The relationship between essential fatty acids in nutrition, dietary supplementation and the biosynthesis of resolvins and protectins is an area of active interest. Along these lines, our studies with Kang and colleagues in fat-1 transgenic mice, which overexpress fatty acid desaturase from C. elegans, help to address discrepancies in dietary studies that can arise from individual genetic and feeding variations. The fat-1-transgenic mice produce and store higher levels of EPA and DHA in their tissues and as a result generate increased levels of resolvins and protectins. On provocation, fat-1-transgenic mice show reduced gastrointestinal inflammation and less tumor metastasis. Whether these exciting findings extend to humans will be of interest in further studies.

Lipoxins and resolvins act at multiple tissue and cellular levels with different receptors. Susceptibility to chronic inflammatory disorders may therefore result from uncontrolled resolution circuits that can arise from defects in either receptors and/or their signalling, or in de novo biosynthesis of pro-resolution molecules. In the case of periodontal disease, which has many of the pathogenic features, including infection, observed in chronic inflammatory disorders in other locations in the body, the stage is now set for proof of principle in humans, because lipoxin A4 and resolvin E1 both reduce inflammation in periodontal disease in rabbits and mice and expedite the return to homeostasis.

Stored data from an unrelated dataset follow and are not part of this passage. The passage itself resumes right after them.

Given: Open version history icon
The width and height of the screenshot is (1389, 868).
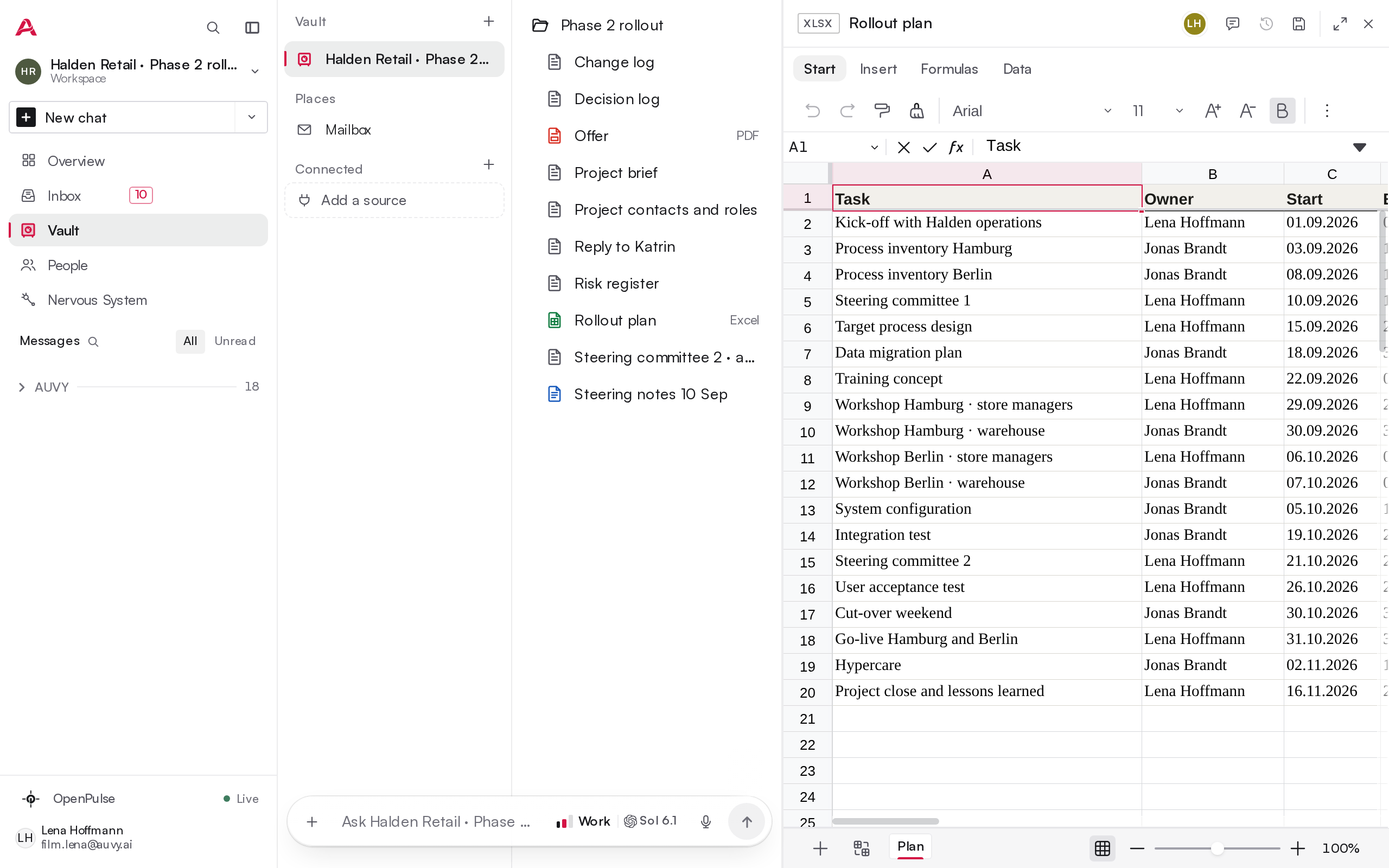Looking at the screenshot, I should point(1266,23).
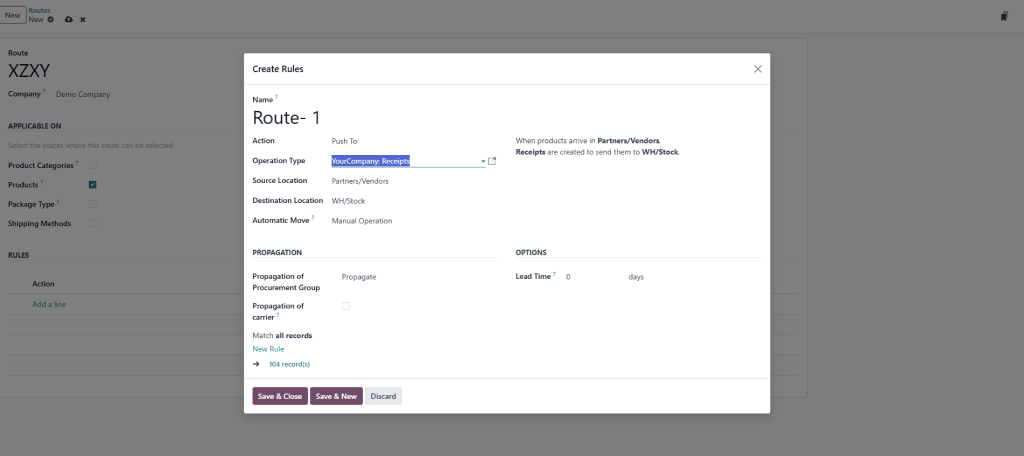
Task: Click the discard X icon in breadcrumb
Action: [83, 19]
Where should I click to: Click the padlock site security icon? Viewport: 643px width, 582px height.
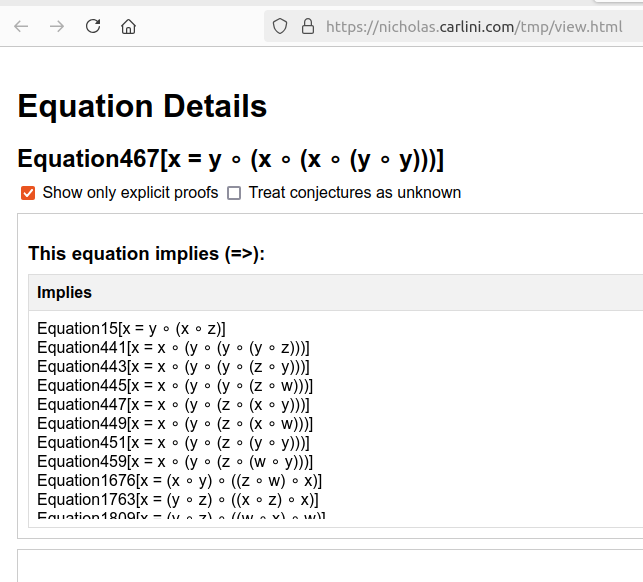pos(308,27)
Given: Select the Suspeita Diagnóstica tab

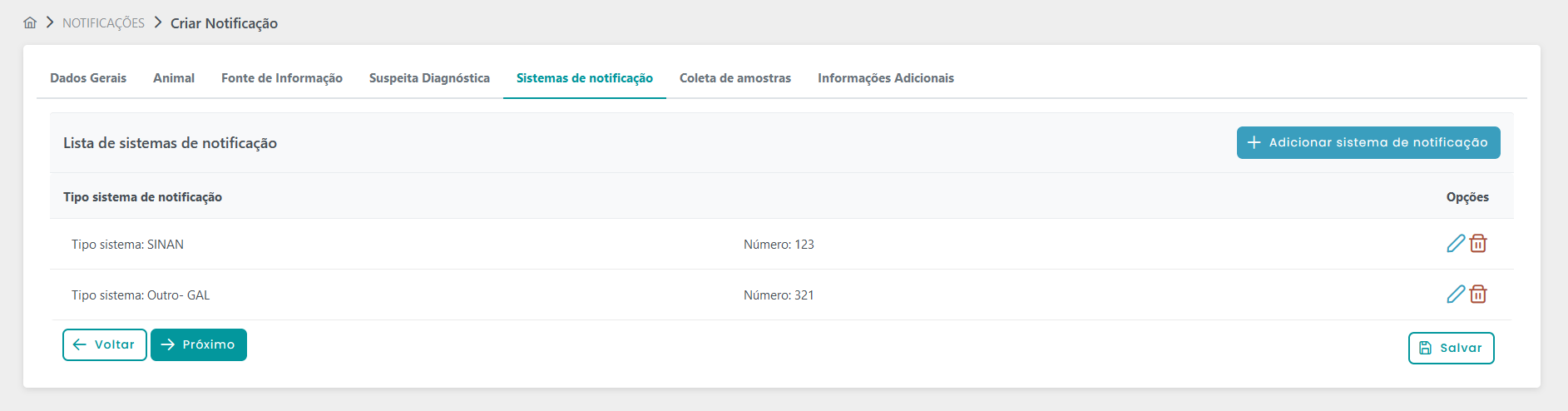Looking at the screenshot, I should [429, 78].
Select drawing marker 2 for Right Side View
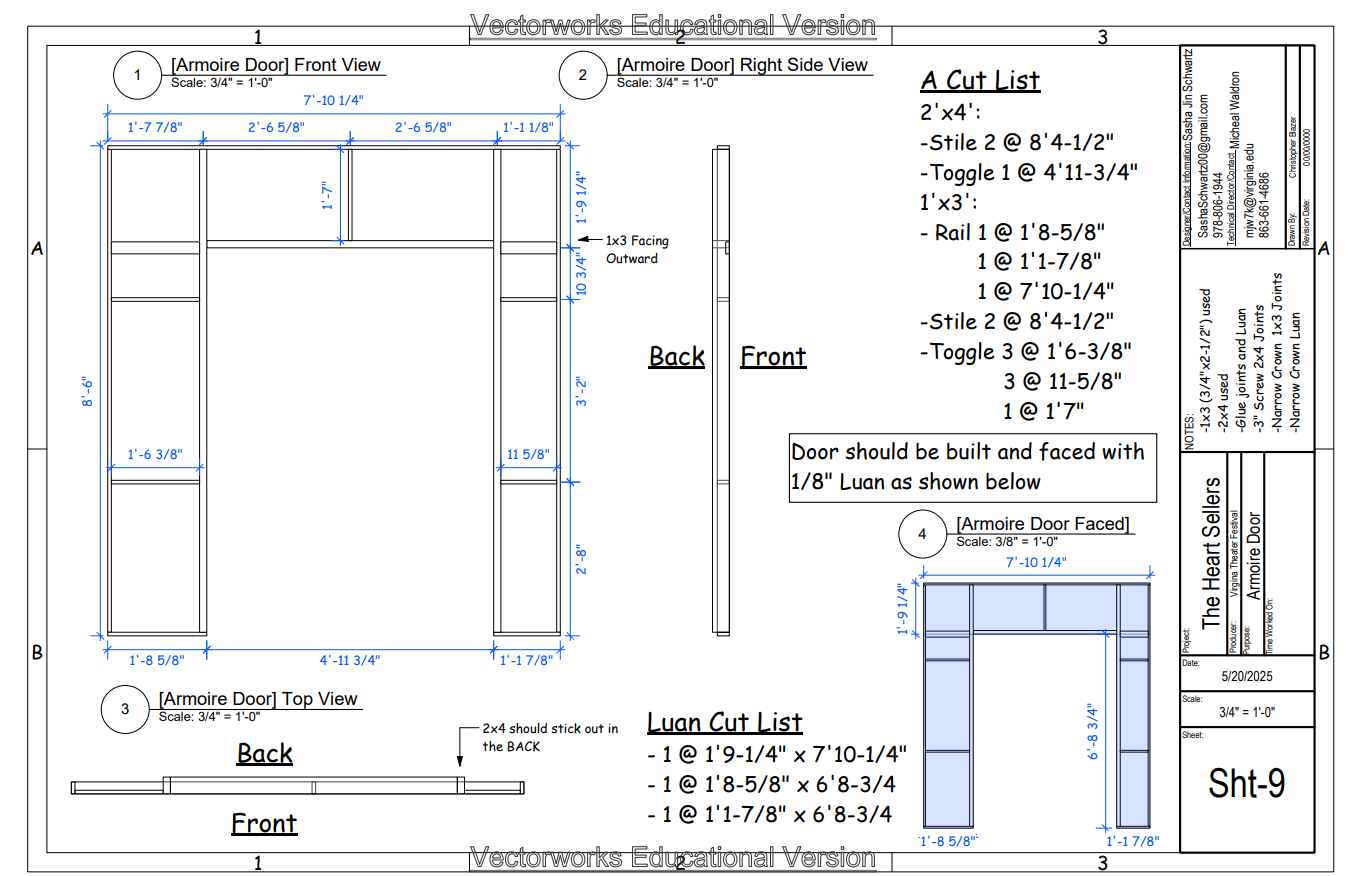The height and width of the screenshot is (876, 1348). pos(583,76)
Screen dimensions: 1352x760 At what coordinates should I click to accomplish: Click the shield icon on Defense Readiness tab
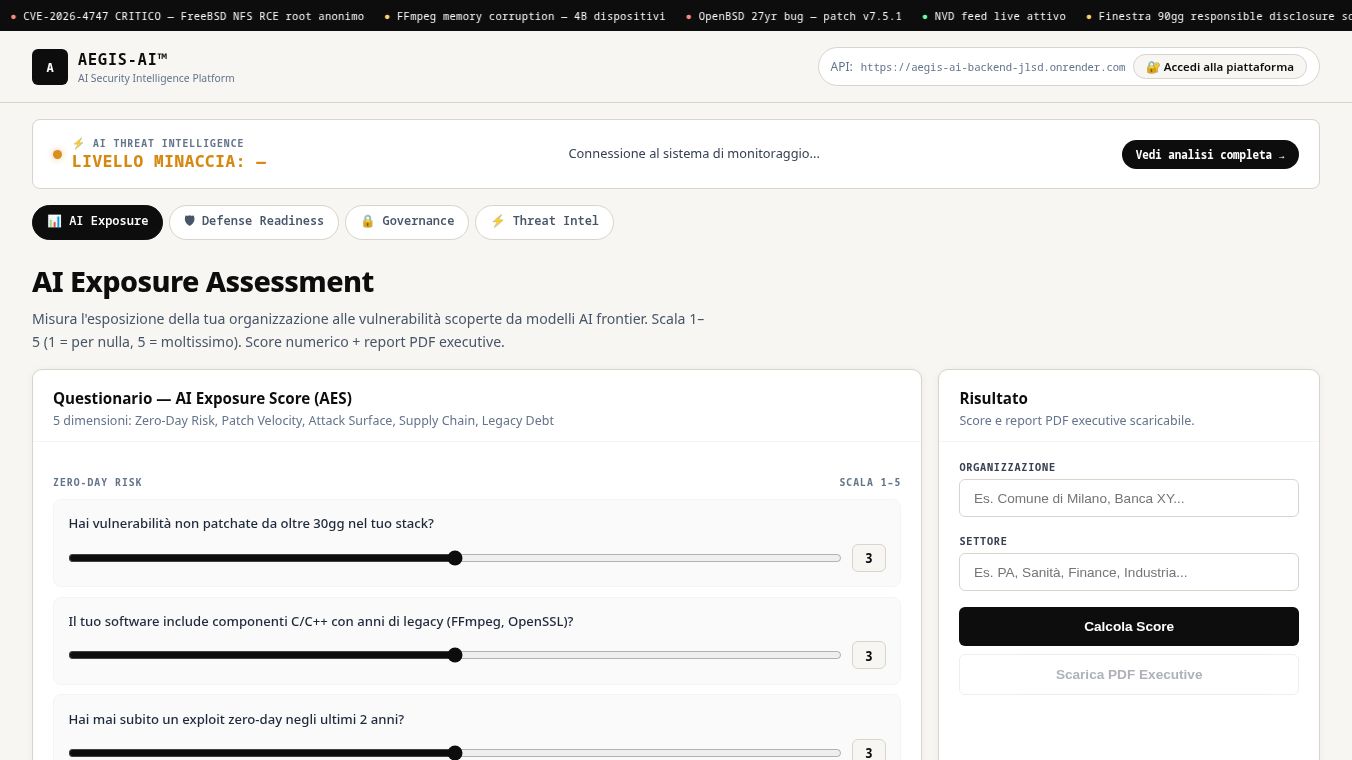pos(190,221)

It is worth pointing out that resolvins and protectins are structures that are conserved in evolution, as they are present in fish brain and haematopoietic tissues. It will be important to learn whether resolution pharmacology leads to new treatments for human disease. For example, will it be possible to treat organ specific inflammatory disorders with different pro-resolution mediators and/or their analog mimetics, with tissue specific precision? Will dietary supplementation with intermediates and/or precursors be beneficial for the local production of pro-resolution mediators? Will knowledge of these new pathways lead to an increased appreciation of potential deleterious effects of excess DHA and EPA intake that could lead to increases in autooxidation of these fatty acids that can damage cells and tissues initiating inflammation? It is likely that the serum levels of EPA and DHA are tightly regulated and that exceeding their physiological boundaries could have a negative impact in human systems. Moreover, since lipoxins, resolvin E1 and protectins act on T cells, dendritic cells and phagocytic cells, communication(s) between the innate and cellular immune systems appears likely to have a molecular link to nutrition. Further evidence is needed to substantiate these points. In relation to essential fatty acids, knowledge of these temporal-spatial signalling pathways and their actions should be harnessed in humans to improve health and reduce disease.